The growth of the platform in Brazil shows that creators, community and distribution have already become strategic assets for brands
EdiCase Editorial
Brazilian e-commerce has entered a new phase. One year after starting operations in the country, TikTok Shop recorded 102-fold growth in average daily GMV per month, an indicator that measures the gross value of goods sold through the platform. In the same period, the average number of active affiliated creators, those who made at least one sale per day, grew 46 times.
The data, released by the company itself and passed on by Exame, reinforces the consolidation of social commerce in Brazil and show that the purchasing journey no longer depends solely on search, price and traditional storefronts to be driven by video, entertainment and influence.
For Diogo Kobata, entrepreneur and specialist in digital ecosystems, the advancement of TikTok Shop confirms a structural change in the way companies grow and win customers. He argues that the most relevant businesses in the next decade will be those capable of transforming the audience and the community into a competitive advantage.
“What is happening is not just a new sales front within a social network. It is a change in the companies’ distribution infrastructure. creator It stopped being just media and became a channel, commercial force and strategic growth asset”, he states.
Lives boost sales and accelerate conversions
The model gained strength because it reduces steps between discovery and purchase. Node traditional e-commerceconsumers usually enter a platform with the intention of researching a product. Node social commercethe path is reversed: demand arises during content consumption. A short video, live demonstration, or recommendation from a creator they can arouse interest, generate trust and lead to a purchase without the user leaving the application.

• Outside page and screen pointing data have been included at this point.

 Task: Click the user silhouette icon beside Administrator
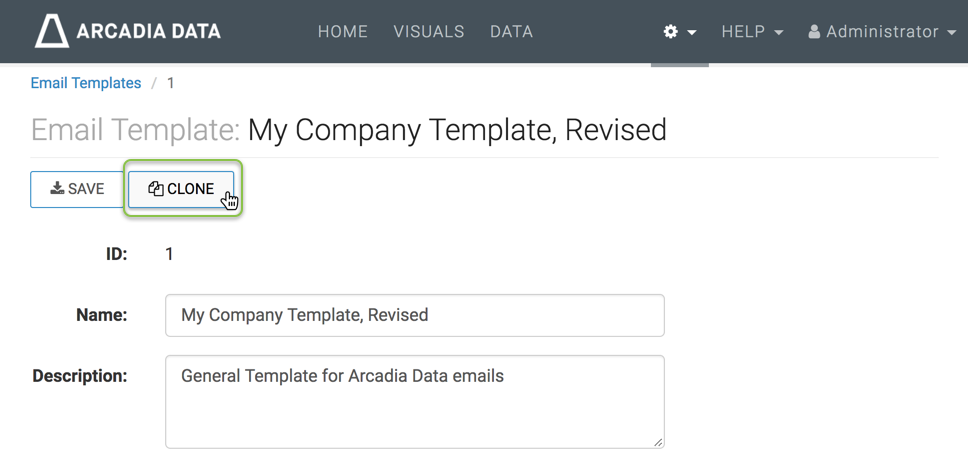814,32
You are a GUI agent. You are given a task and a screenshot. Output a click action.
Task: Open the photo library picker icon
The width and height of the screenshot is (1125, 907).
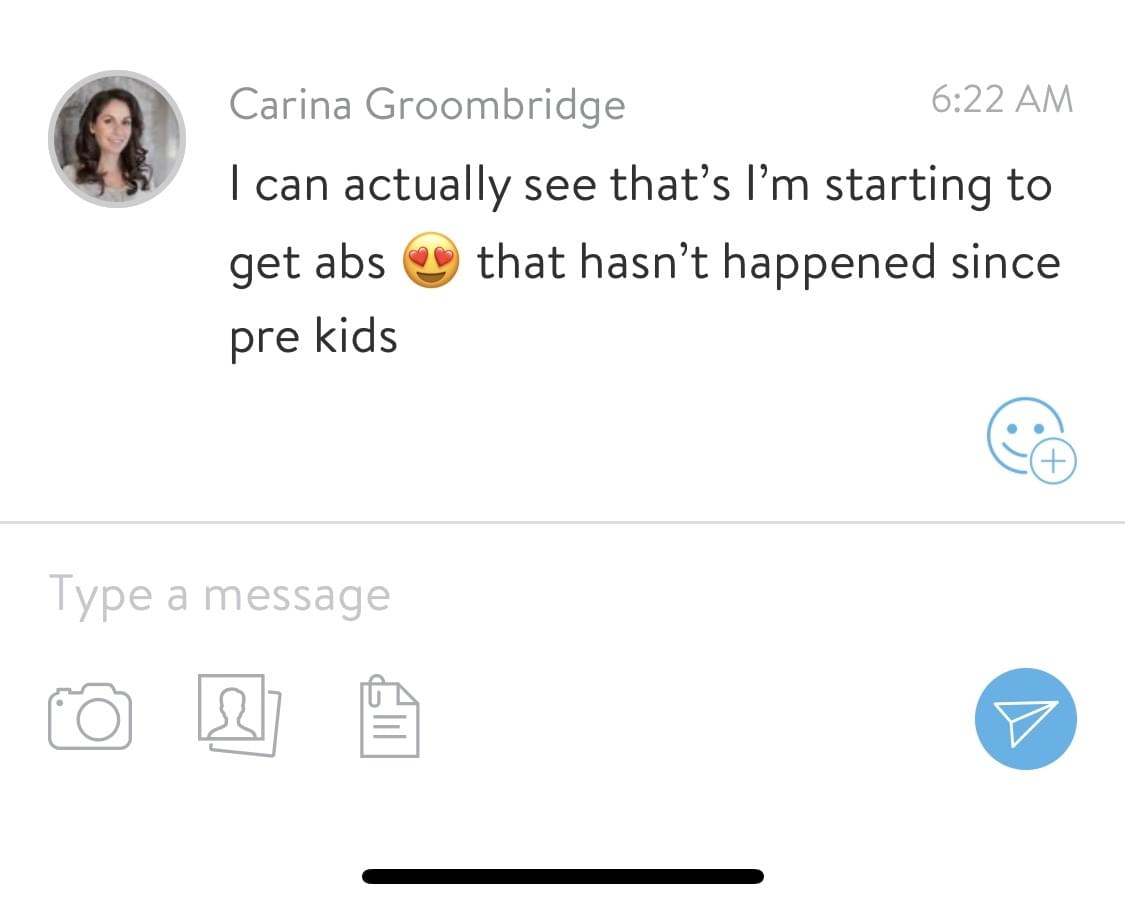pyautogui.click(x=240, y=715)
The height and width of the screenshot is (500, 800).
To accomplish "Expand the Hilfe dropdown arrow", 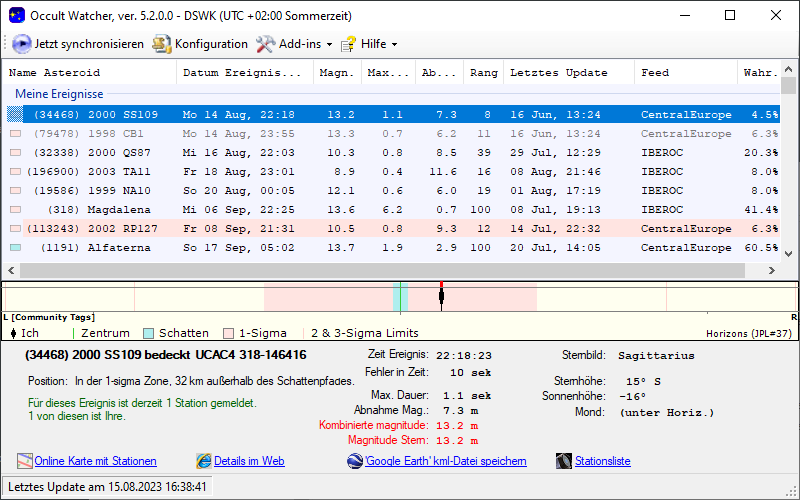I will pyautogui.click(x=394, y=45).
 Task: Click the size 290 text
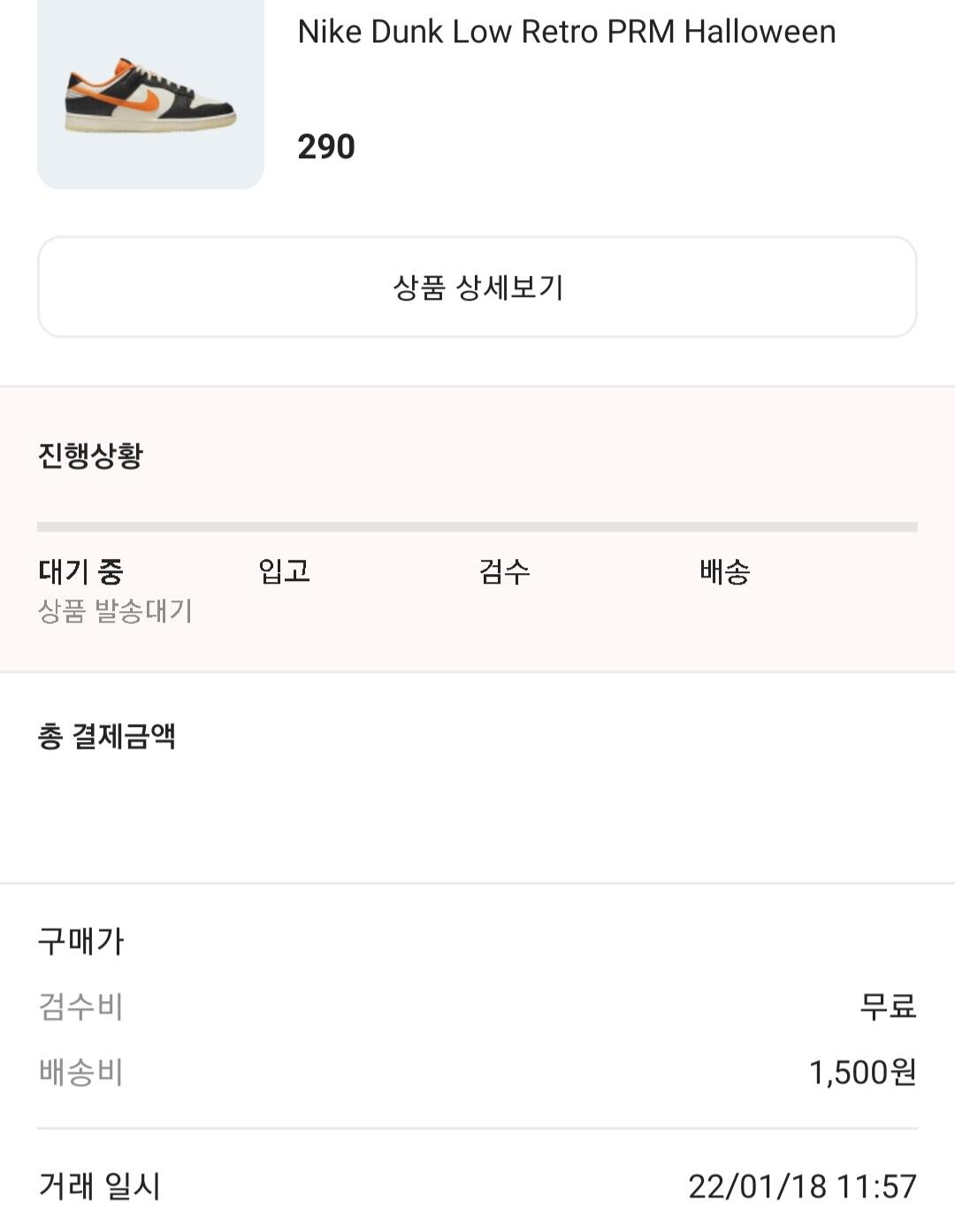pyautogui.click(x=326, y=147)
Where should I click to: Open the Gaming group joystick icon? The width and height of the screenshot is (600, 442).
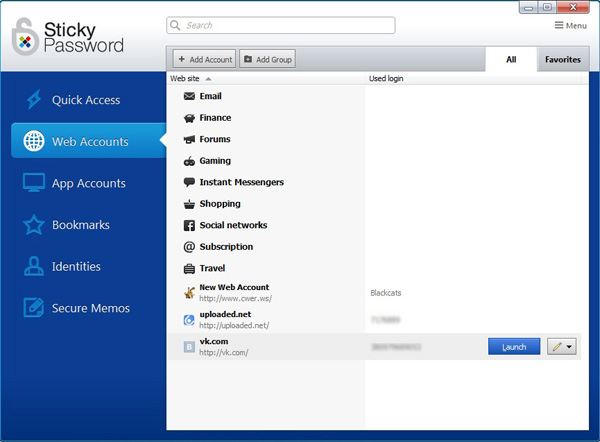pos(189,161)
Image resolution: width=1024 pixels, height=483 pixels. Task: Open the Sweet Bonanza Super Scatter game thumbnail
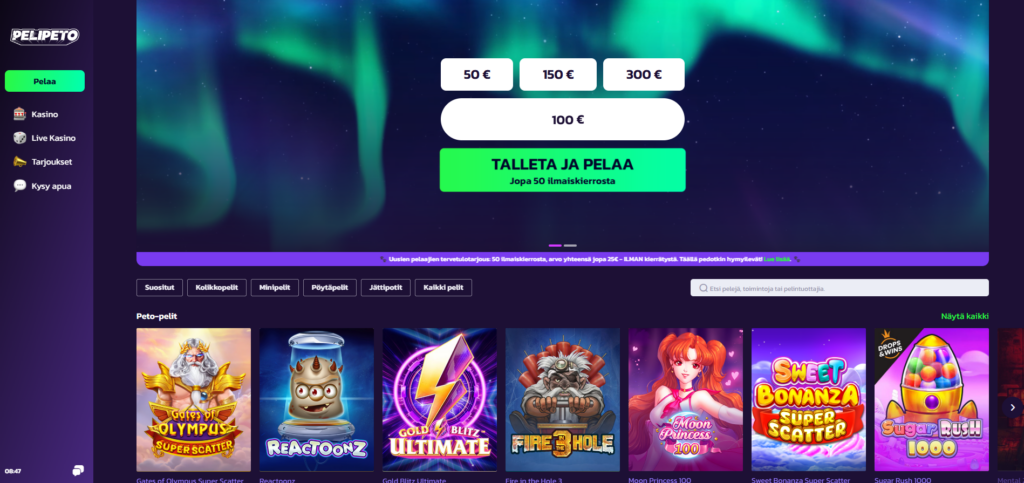(x=808, y=399)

This behavior helps explain the growth of commercial lives. According to data released by TikTok Shop, between May 2025 and 2026, the average daily number of live broadcasts grew 20 times, while the average daily GMV per month generated by lives increased 161 times. In practice, the store starts to operate within the content, and entertainment becomes a conversion tool.
For the expert, this movement requires a new mentality from brands. It’s not enough to just open an operation within the platform or hire influencers on a one-off basis. The difference lies in building ecosystems capable of connecting creatorssupply, community, technology and distribution on an ongoing basis.
“The company that looks at the creator just as disclosure it misses the most important part of the game. THE creator A well-trained person understands the product, talks to the community, tests narratives and generates consumption data in real time”, he analyzes.
The expansion of TikTok Shop also puts pressure on traditional retail and already consolidated marketplaces. For years, the dispute in e-commerce was concentrated on price, shipping, delivery time and traffic volume paid. Now, algorithmic relevance, ability to generate desire and community strength start to have similar weight in the purchasing decision. Beauty products, home items, electronics and fashion find short video a favorable environment for demonstration, social proof and impulse buying.
In Diogo Kobata’s view, Brazil has characteristics that favor this advancement. The country combines a high presence on social networks, a strong recommendation culture, openness to new income formats and a brand market that seeks more efficient customer acquisition channels. When these factors meet technology, logistics and integrated payment methods, the social commerce it stops being a trend and starts operating as economic infrastructure.
“The next retail cycle will not only be won by those who have the biggest media budget. It will be won by those who know how to create their own distribution, activate communities and transform creators a real part of the growth strategy”, he highlights.
The rise of TikTok Shop indicates that digital commerce is moving from being just transactional to becoming increasingly relational. In this scenario, brands not only compete for consumer attentionbut trust built within communities. For companies, investors and founders, the new economy will increasingly be shaped by those who master the connection between content, technology, distribution and sales.